• _Given passage_
______________________________
These last few months have been a critical moment in time for me personally. In thinking about writing this EARTHLINES I wondered, how could I not write this over-arching truth: My dad died. Everything has changed. Before saying anything more about peace, I need to put peace in this context: My dad died. These few simple words are so full of the complexity of life-of my life; and of death-of my death and the death of those I love. How can I write how everything has changed and yet nothing appears different? Life goes on. Work goes on. I get out of bed, have my coffee. Your death has passed. It is over. A card, a phone call, an email and people move on. They are the center of their lives as they should be. Life is now: for those of us still living, breathing, hoping, dreaming. It is I, who love you, who is frozen in the moment when I had to say good-bye. Even though I go on-eating, drinking, breathing, laughing-a part of me is frozen in time, unthawed. There is a piercing at the center of my heart. I feel it now as I write-like the smallest knife; like the tiniest point of a needle in the soft center of me.

I am spiraled back to perennial questions: Is the Universe trustworthy? Is body, manifestation, organism, Life, trustworthy? Is the depth dimension, infinity, divinity, Light, trustworthy? Am I, human consciousness, awareness, witnessing presence, Love, trustworthy? Death, suffering, aging, diminishment-this also is Life. Can this be trusted? This rising and falling? This fruiting and rotting away? This flourishing and decomposing? Is Death trustworthy? Is Birth? Is Life?

The Trust that allows me to answer Yes to these questions shares the same depths, the same essence and source as Peace. Both transcend reason. Grief can bring the mind to its knees, the will to surrender and the heart to breaking. Loss can push you over a threshold you would never choose to cross. Tears can crack rock and drop you into a well that springs up to eternal life.

We will all be gone soon. As Mary Oliver says doesn't everything die at last, and too soon? Tell me, what is it you plan to do with your one wild and precious life?[iv] For my life, dad's death is a threshold moment; a rite of passage. I feel washed and worn, well worn, like a soft pair of jeans and soft white shirt. I feel empty. I feel silent, like Holy Saturday, when after the crucifixion, after the death and after the burial, time stops. I descend into earth. My world stands still. Nothing is more important than anything else. My spirit finds the silence of Source and rests in a communion that transcends thought. It feels as though a door has been flung open and a whole new energy is coming into my life: a broad, blue, open field of space and kindness and freedom. I feel this along with the sadness and unbelief that dad could possibly be gone; along with the piercing needle of his absence at the core of my soft heart. And this too, opens me to peace. Peace with death. Peace with life. Peace as a parting gift of my dad's love for me. Peace as the gift of my dad's spirit in me.
______________________________
• _Data provided_
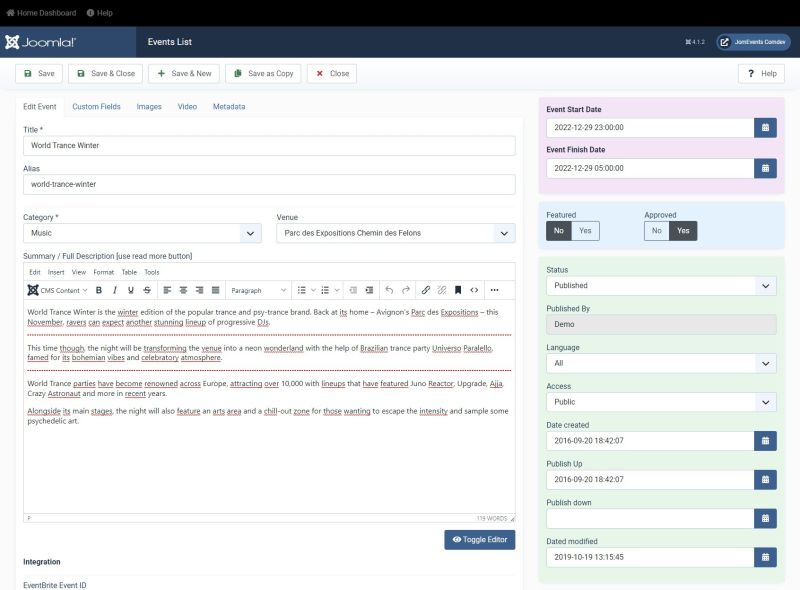Open the Venue selection dropdown
Image resolution: width=800 pixels, height=590 pixels.
click(x=394, y=232)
______________________________
Answer each question using the essay on grief.
1. What does the writer feel at the center of the heart?
2. What does the writer say Trust shares with Peace?
3. Which day does the writer compare the feeling of silence to?
The data is separate material and stands apart from the essay on grief.

1. A piercing, like the smallest knife or the tiniest point of a needle.
2. The same depths, the same essence and source.
3. Holy Saturday.